What you need to do:
Reply with exactly the lines from the one that contains "Image resolution: width=1568" through the last line of the records below, and with no other lines.

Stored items
-- Opening Marker --
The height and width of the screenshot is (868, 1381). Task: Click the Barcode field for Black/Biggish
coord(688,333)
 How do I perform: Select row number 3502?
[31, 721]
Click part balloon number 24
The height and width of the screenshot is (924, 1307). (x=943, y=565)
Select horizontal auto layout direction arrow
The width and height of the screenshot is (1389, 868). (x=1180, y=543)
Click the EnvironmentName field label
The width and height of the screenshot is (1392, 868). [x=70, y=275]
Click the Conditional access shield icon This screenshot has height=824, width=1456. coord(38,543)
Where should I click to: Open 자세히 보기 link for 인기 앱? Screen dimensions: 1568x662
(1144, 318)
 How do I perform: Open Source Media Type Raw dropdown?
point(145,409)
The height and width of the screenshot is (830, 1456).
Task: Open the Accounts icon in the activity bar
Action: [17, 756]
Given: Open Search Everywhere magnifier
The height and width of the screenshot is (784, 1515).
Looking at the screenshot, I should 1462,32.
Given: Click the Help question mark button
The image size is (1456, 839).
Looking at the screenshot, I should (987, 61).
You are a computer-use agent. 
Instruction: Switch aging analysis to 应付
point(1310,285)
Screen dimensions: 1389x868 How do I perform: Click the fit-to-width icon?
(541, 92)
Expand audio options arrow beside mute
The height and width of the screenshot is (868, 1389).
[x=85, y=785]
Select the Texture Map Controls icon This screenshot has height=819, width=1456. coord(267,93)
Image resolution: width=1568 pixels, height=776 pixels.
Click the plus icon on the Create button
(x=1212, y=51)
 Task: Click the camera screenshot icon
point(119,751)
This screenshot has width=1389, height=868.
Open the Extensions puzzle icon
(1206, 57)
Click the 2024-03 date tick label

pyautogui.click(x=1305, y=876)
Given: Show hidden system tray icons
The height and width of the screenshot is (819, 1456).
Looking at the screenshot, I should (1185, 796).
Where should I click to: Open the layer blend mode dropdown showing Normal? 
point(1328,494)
-- Closing Marker --
The answer:
Image resolution: width=1568 pixels, height=776 pixels.
Click the plus icon on the Create button
(x=1212, y=51)
 Task: Click the camera screenshot icon
point(119,751)
This screenshot has width=1389, height=868.
Open the Extensions puzzle icon
(1206, 57)
Click the 2024-03 date tick label

pyautogui.click(x=1305, y=876)
Given: Show hidden system tray icons
The height and width of the screenshot is (819, 1456).
Looking at the screenshot, I should (1185, 796).
Where should I click to: Open the layer blend mode dropdown showing Normal? 
point(1328,494)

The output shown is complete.